Times Square will be "the safest place on Earth" during New Year's Eve ball drop, NYPD says
The New Year's Eve ball drop in Times Square will be one of the most well-policed, well-protected celebrations on the planet, authorities said, as an estimated 1.5 million people prepare to end the 2010s there.
"We call it our Super Bowl," NYPD Counterterrorism Chief Martine Materasso told CBS News correspondent Mola Lenghi. "This is it; this is the big show; this is what we wait for all year long."
Ever since last year's ball drop, the police department has been preparing for this year's decade-ending celebration.
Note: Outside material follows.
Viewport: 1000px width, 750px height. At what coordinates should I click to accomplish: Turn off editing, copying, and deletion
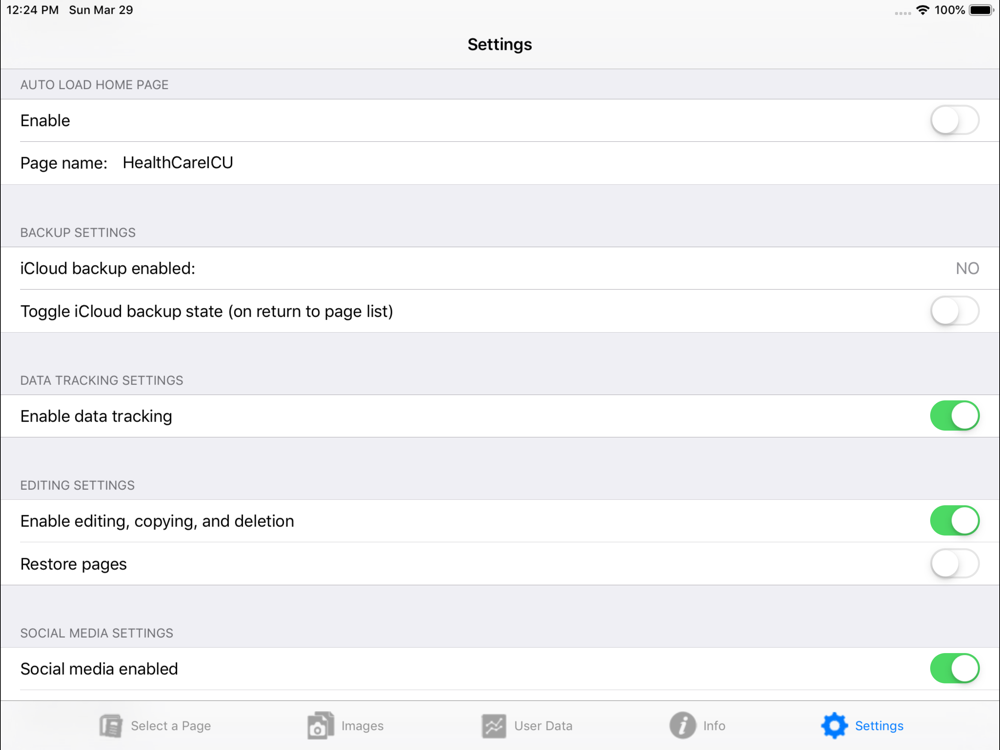(x=955, y=521)
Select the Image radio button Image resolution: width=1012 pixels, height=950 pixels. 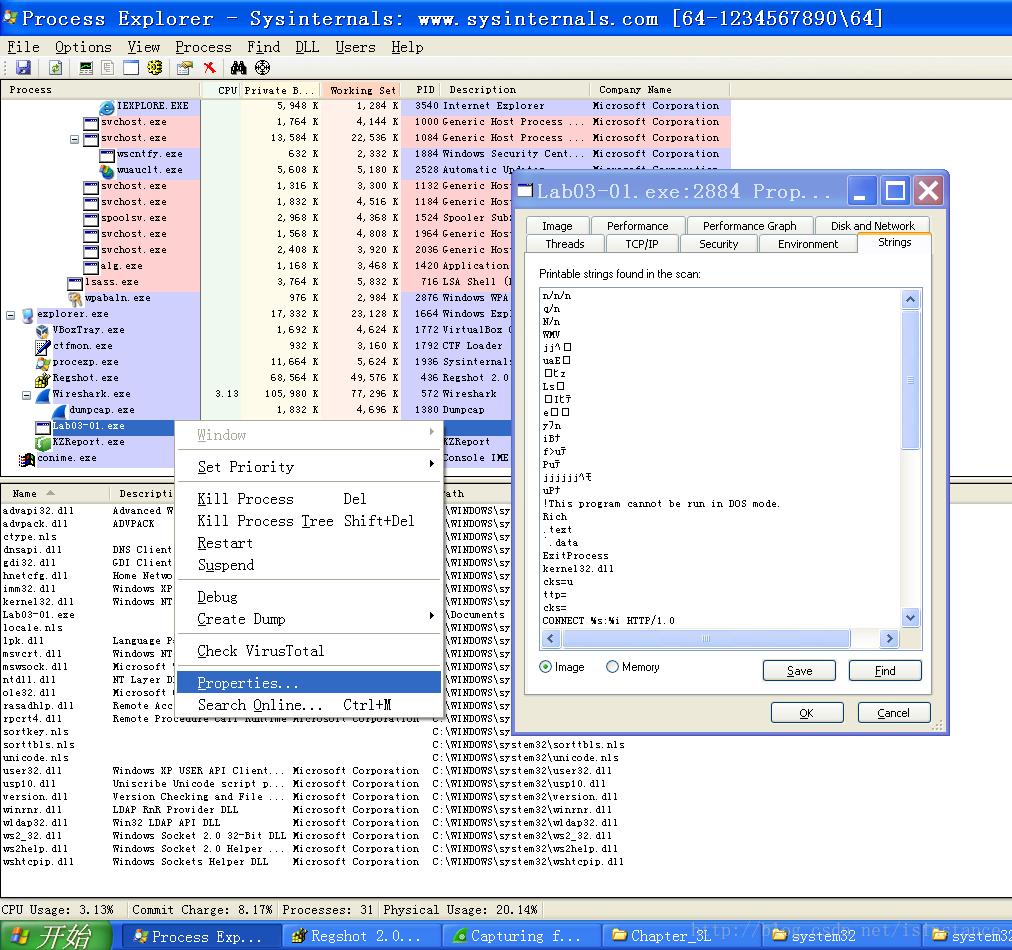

Describing the security, Materasso called it "multilayered."
"You will go through numerous steps of screening, from magnetometers to explosive vapor canines," she said, adding revelers will also see heavy weapons teams.
The chief said nearly the entire department — thousands of officers, both in uniform and in plainclothes — will secure Times Square with forces on the ground and in the sky with the help of drones and helicopters.
Questions over New Year's Eve security in Manhattan have risen after Saturday night's stabbing at a rabbi's home just miles from New York City, which left five people wounded, as well as a recent string of anti-Semitic attacks in Brooklyn. The NYPD has ramped up patrols in Jewish neighborhoods.
But, New York Police Commissioner Dermot Shea said on "CBS This Morning" Monday that "there are no credible threats" on the New Year's Eve celebration.
"You will be very safe in Times Square," he said.
Materasso echoed that sentiment, saying Times Square will be "the safest place on Earth."